Task prompt
Looking at the listing below, retype exactly the lines starting at the one containing "You are a computer-use" and ending at the one containing "Instruction: Click the", both included, and nothing else.

Data supplied

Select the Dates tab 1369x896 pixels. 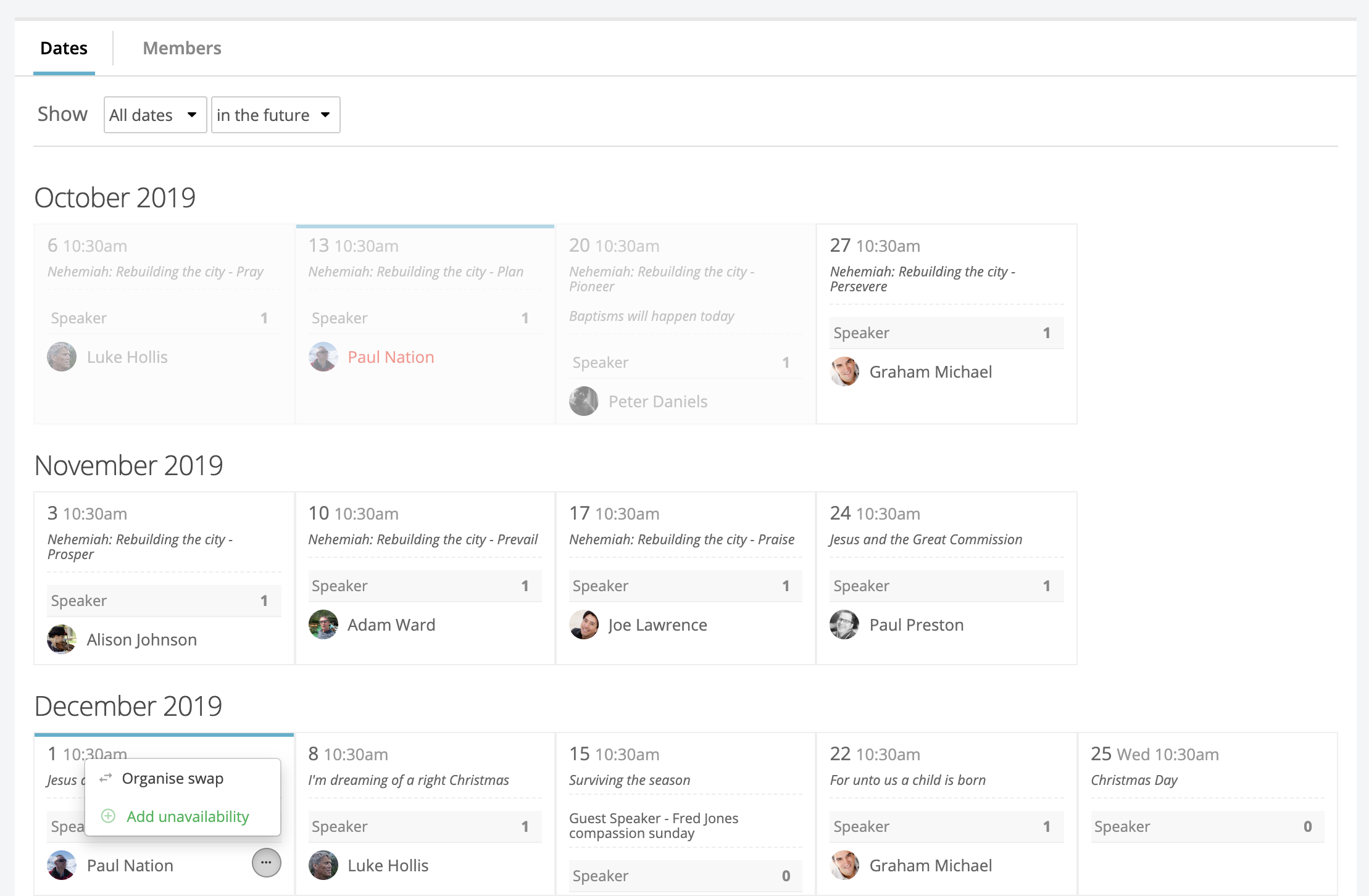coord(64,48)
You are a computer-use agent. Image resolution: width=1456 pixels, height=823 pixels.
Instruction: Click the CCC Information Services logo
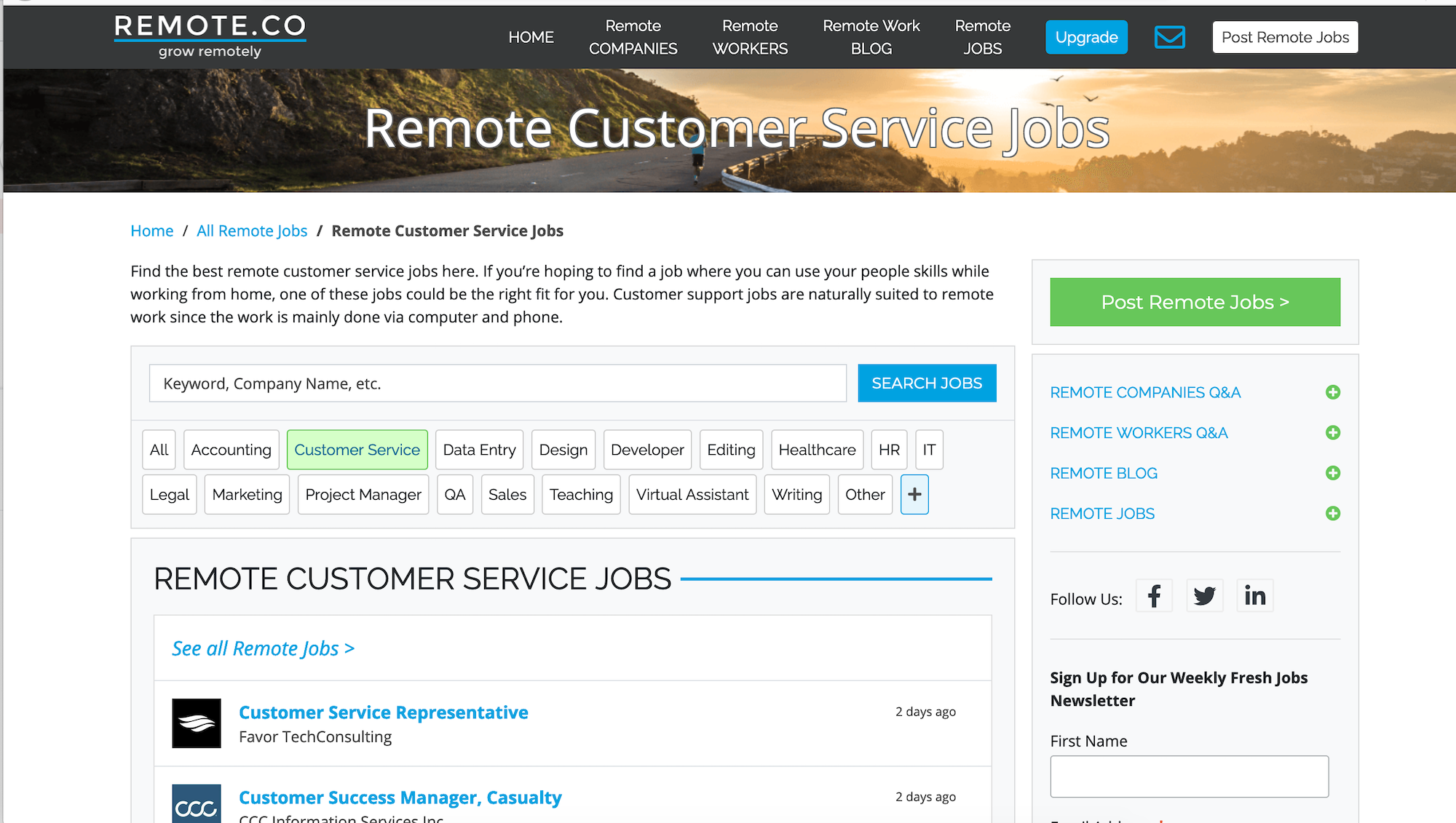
==
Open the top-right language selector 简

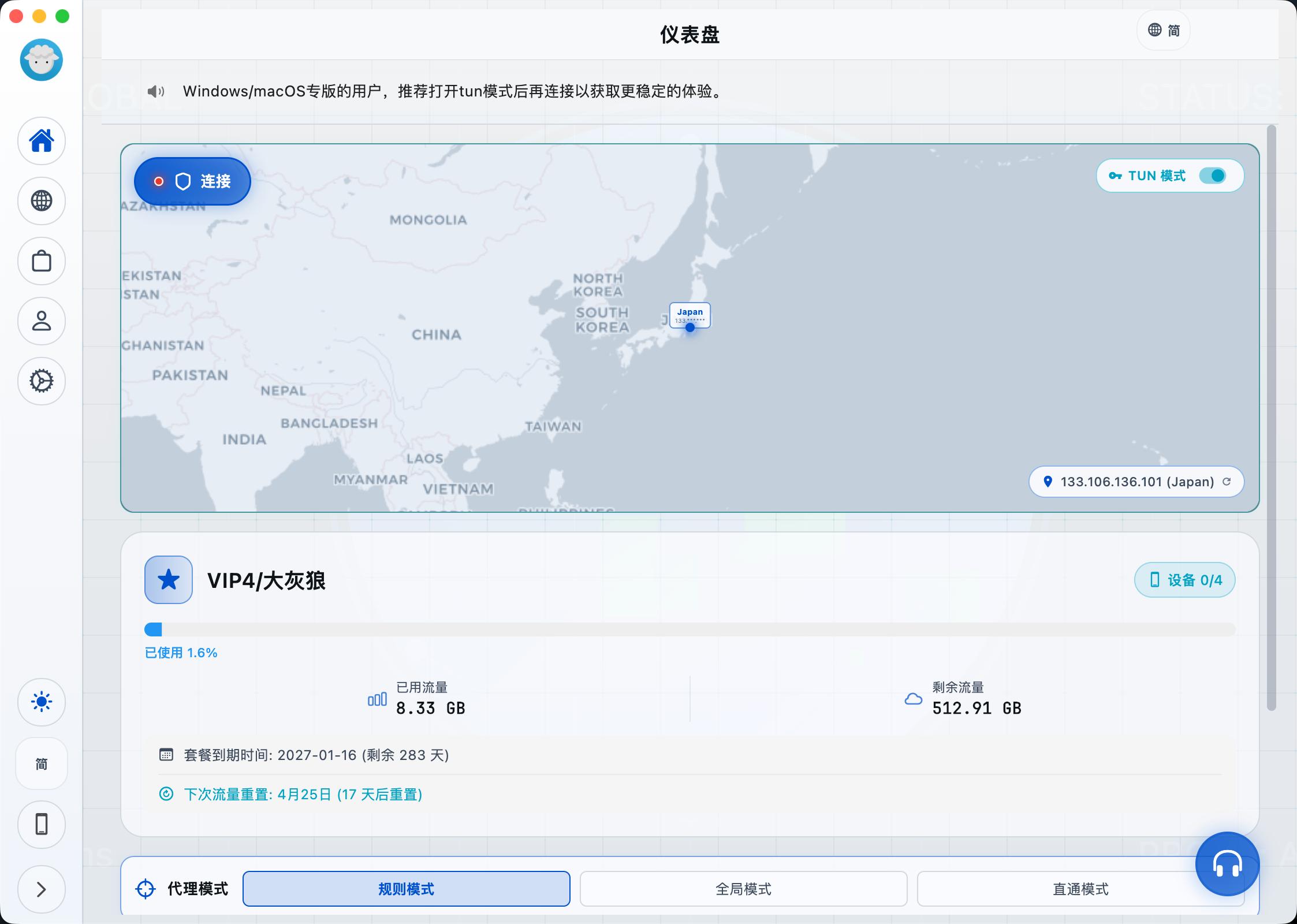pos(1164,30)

Completed exercise
You are a computer-use agent. Image resolution: width=1456 pixels, height=823 pixels.
Instruction: Click the CCC Information Services logo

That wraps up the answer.